____ Source material
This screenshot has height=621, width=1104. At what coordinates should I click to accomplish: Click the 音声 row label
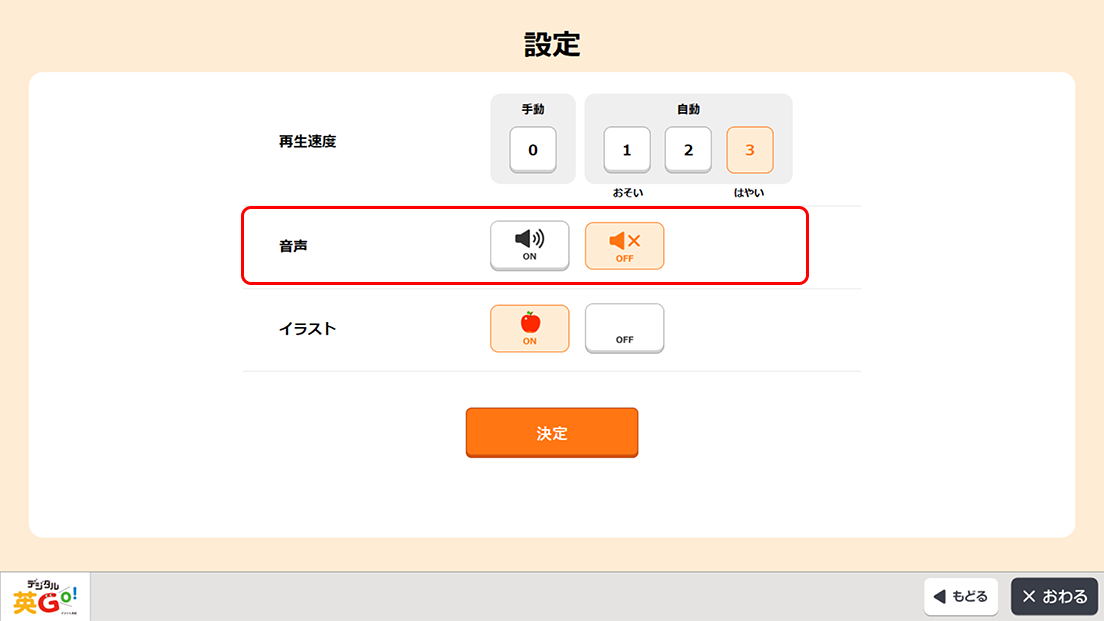tap(294, 246)
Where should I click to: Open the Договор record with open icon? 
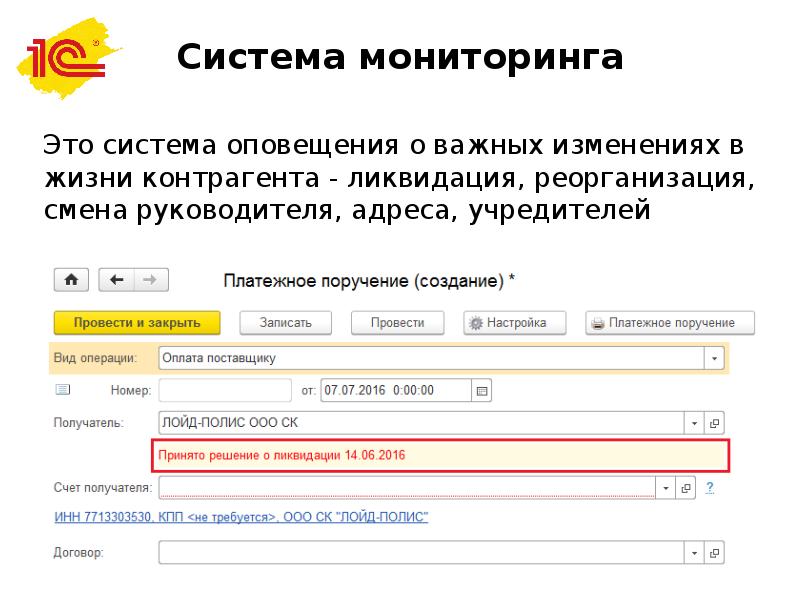click(714, 552)
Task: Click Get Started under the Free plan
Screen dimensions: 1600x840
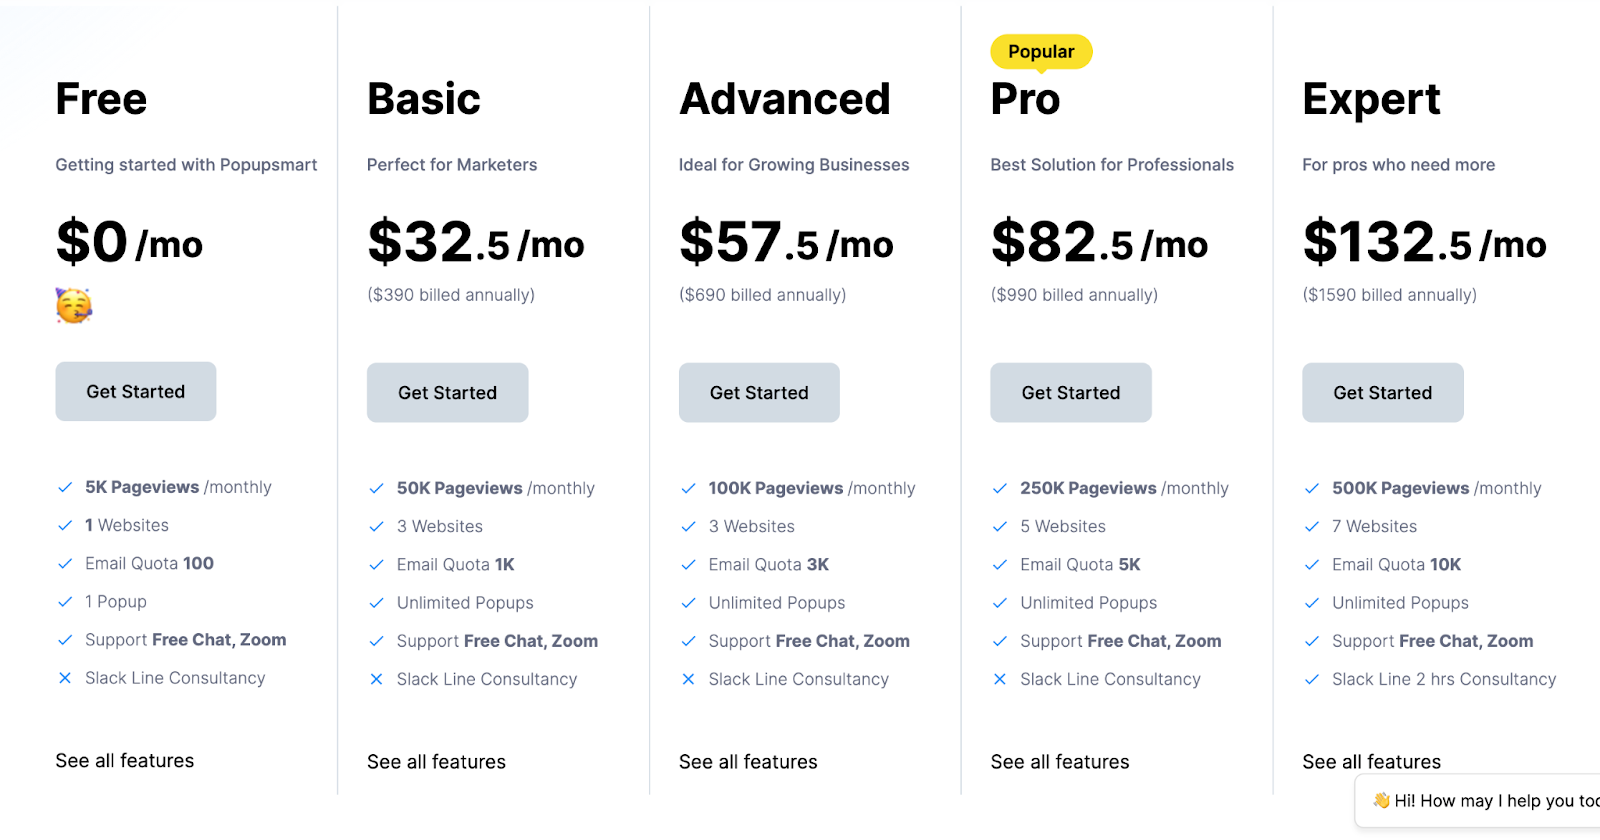Action: click(x=136, y=392)
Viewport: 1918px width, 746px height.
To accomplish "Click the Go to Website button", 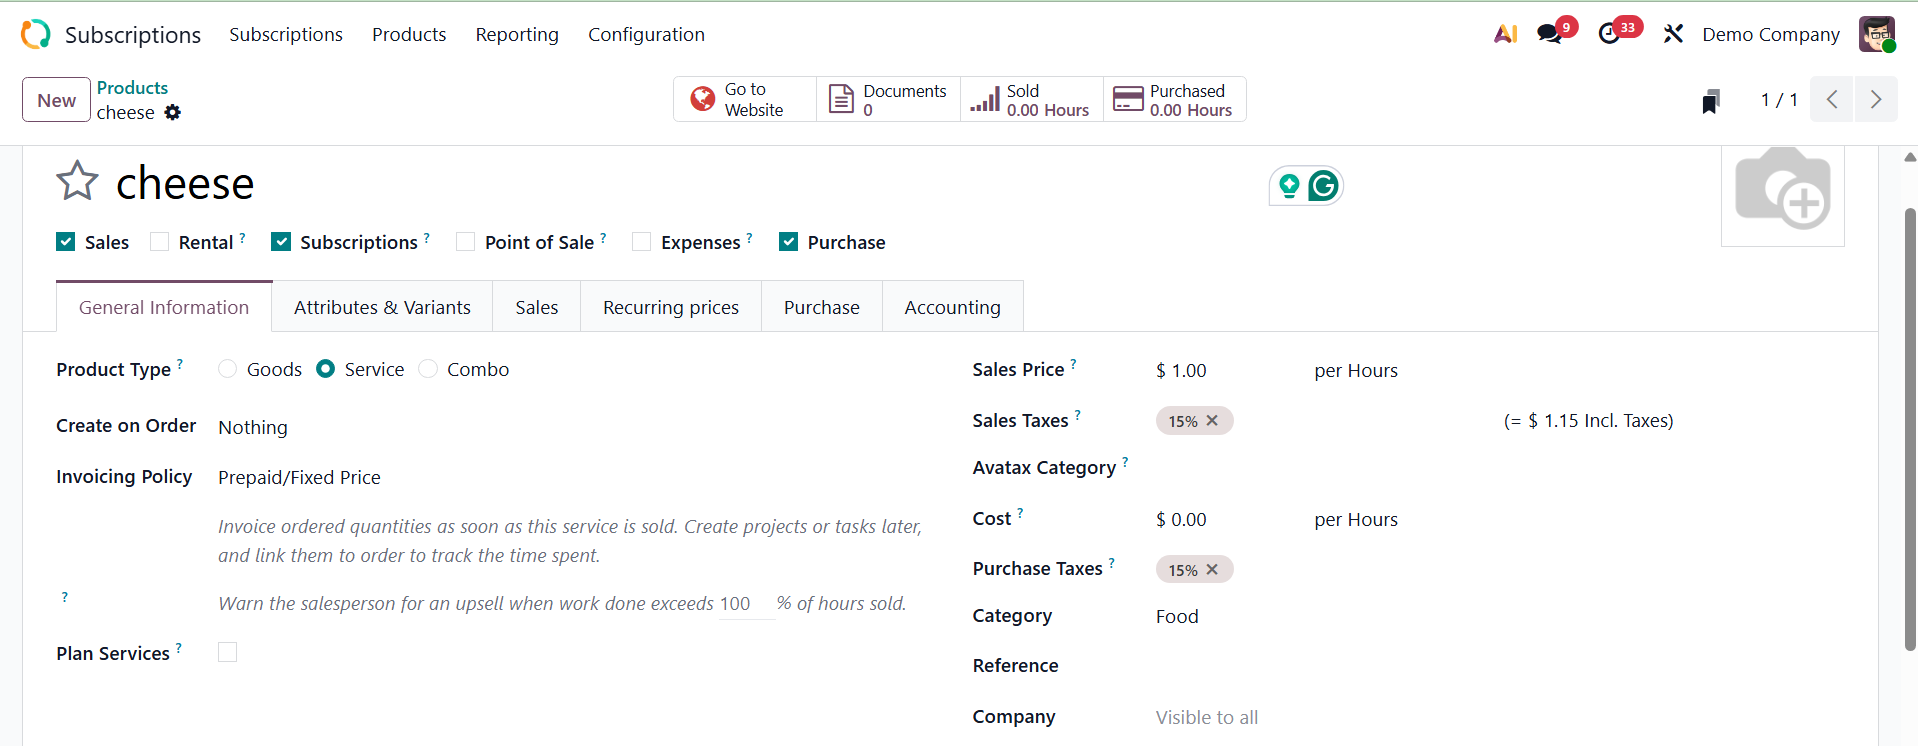I will pos(745,100).
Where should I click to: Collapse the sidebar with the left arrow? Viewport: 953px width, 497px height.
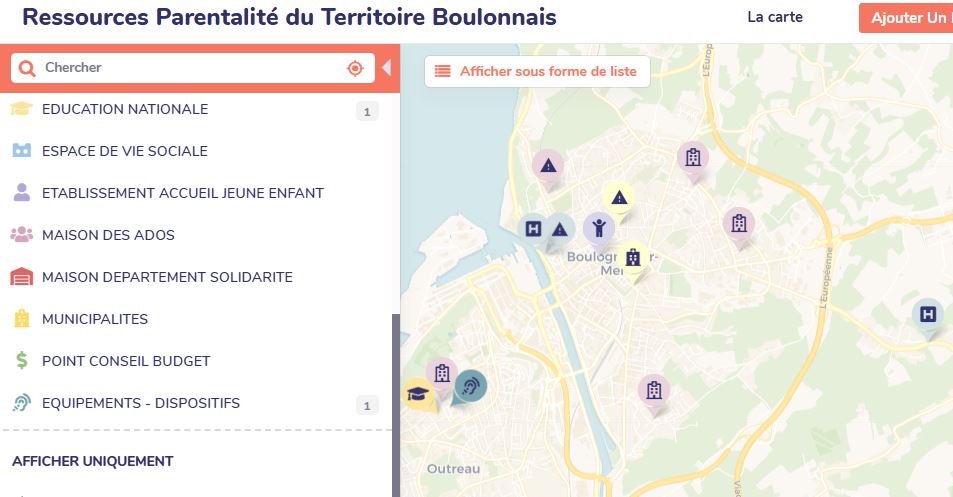pyautogui.click(x=387, y=67)
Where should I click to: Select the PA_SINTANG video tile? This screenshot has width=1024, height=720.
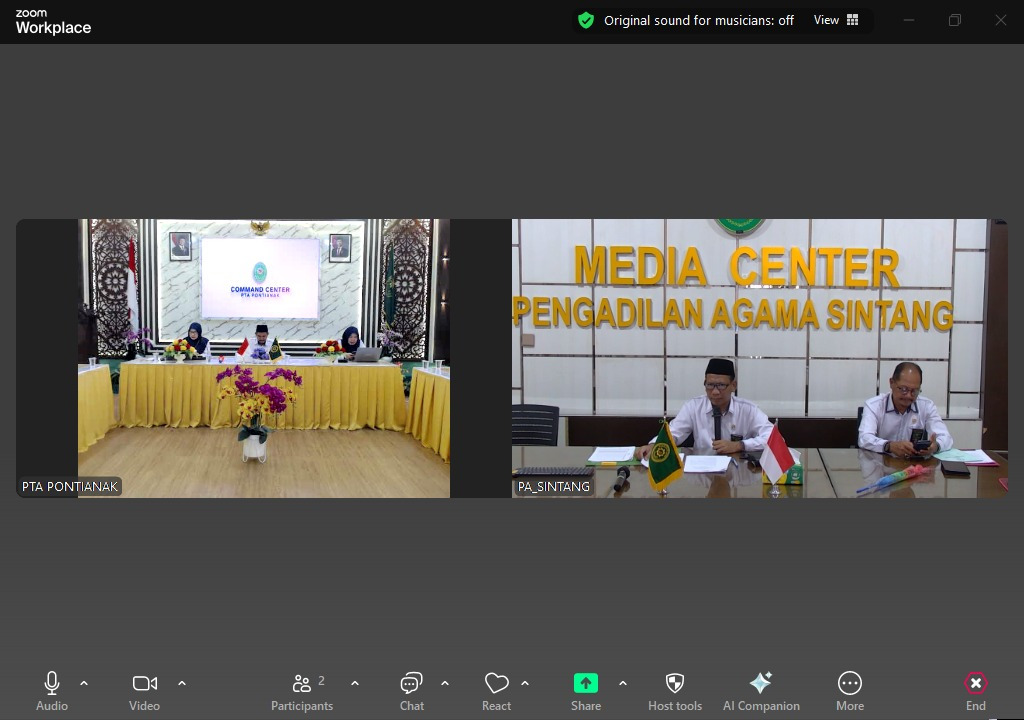click(x=759, y=358)
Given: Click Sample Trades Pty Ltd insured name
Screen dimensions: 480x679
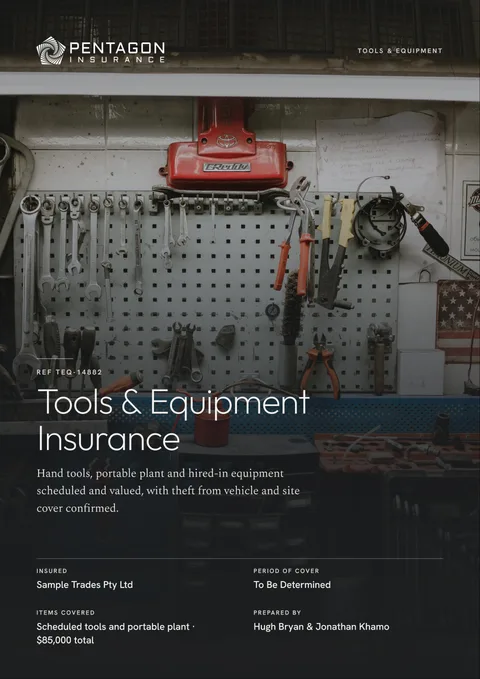Looking at the screenshot, I should pyautogui.click(x=84, y=585).
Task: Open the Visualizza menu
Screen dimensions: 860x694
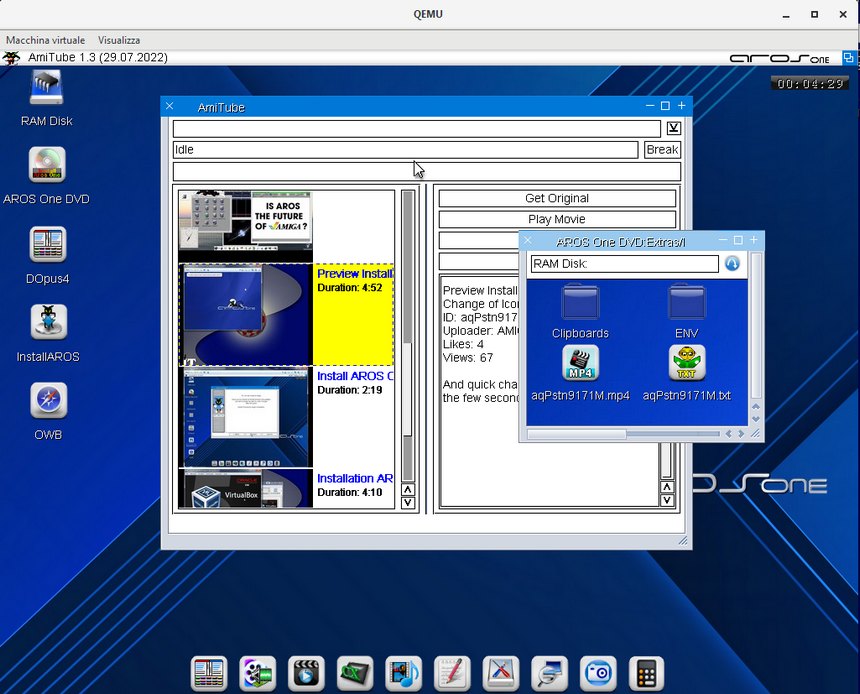Action: pyautogui.click(x=119, y=40)
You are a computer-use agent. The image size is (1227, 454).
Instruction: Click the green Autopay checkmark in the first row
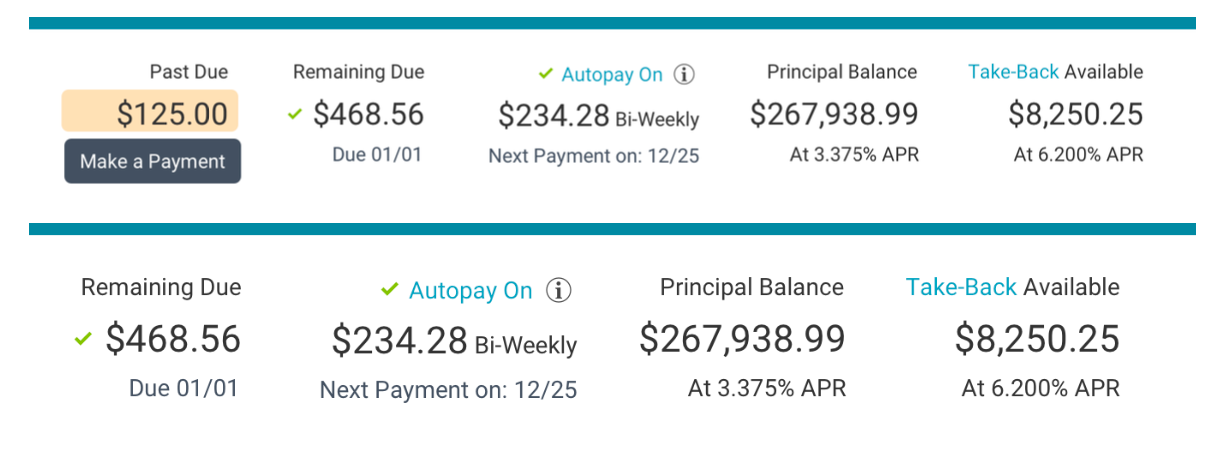tap(546, 73)
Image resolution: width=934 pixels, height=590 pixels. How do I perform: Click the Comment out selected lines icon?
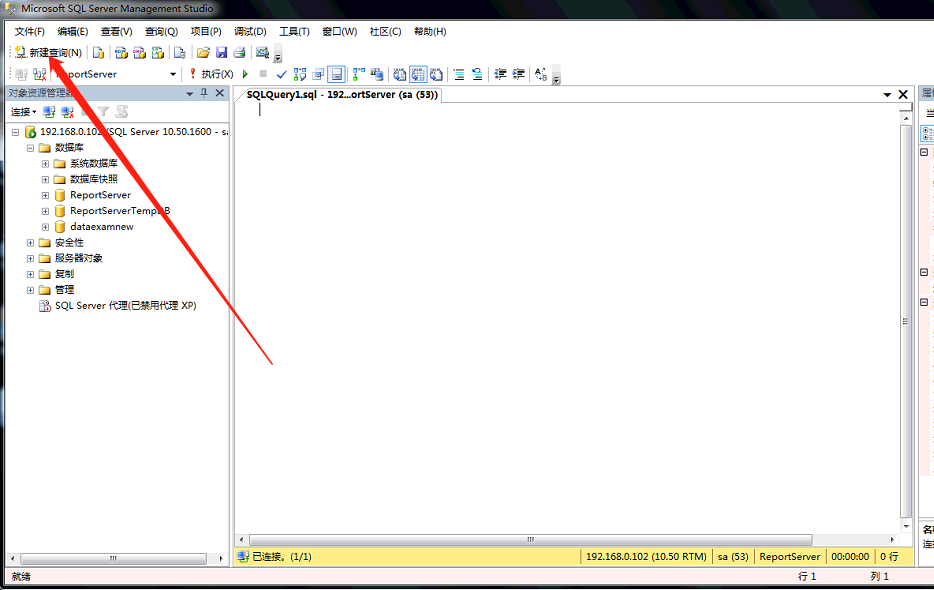459,74
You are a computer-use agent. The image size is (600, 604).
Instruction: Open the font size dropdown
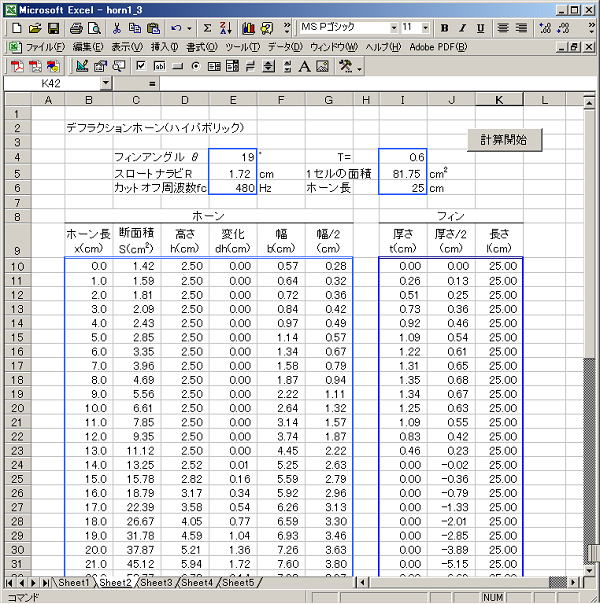[427, 28]
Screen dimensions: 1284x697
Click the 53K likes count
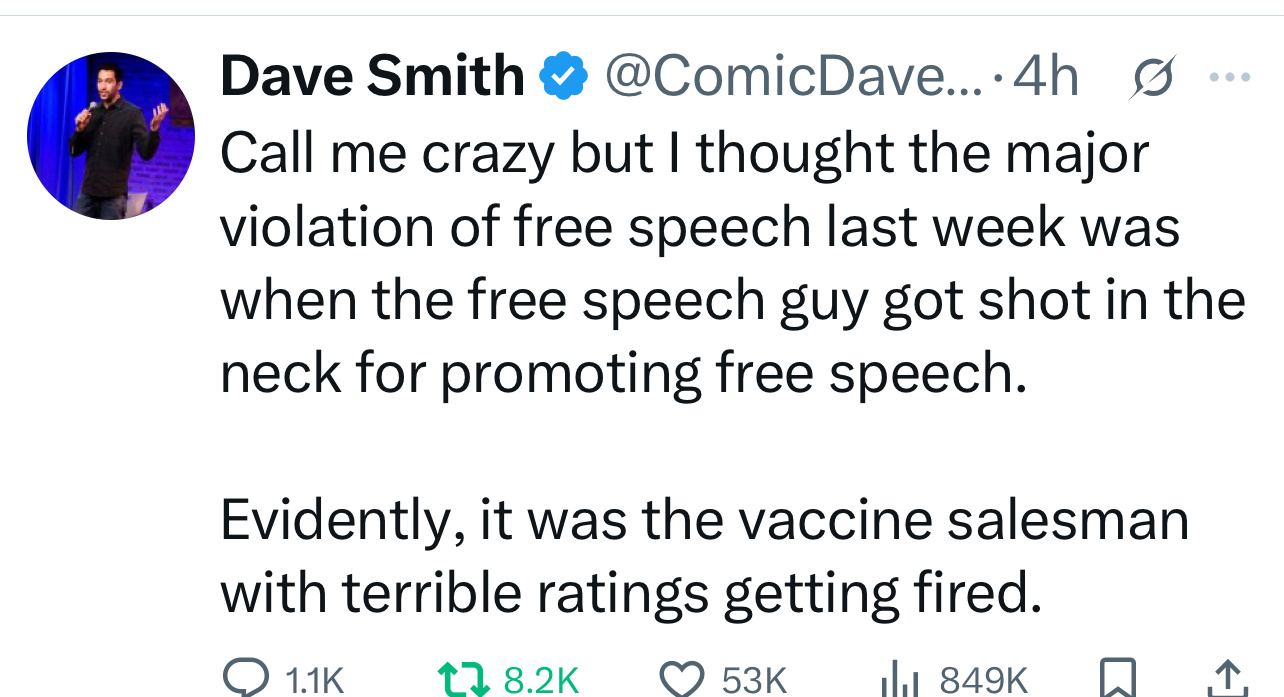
________
• **Problem to solve**:
Report every line above that has the string "Task" in it.

• **Written reply**:
Task: Click Get Started under the Free plan
Task: Open the Visualizza menu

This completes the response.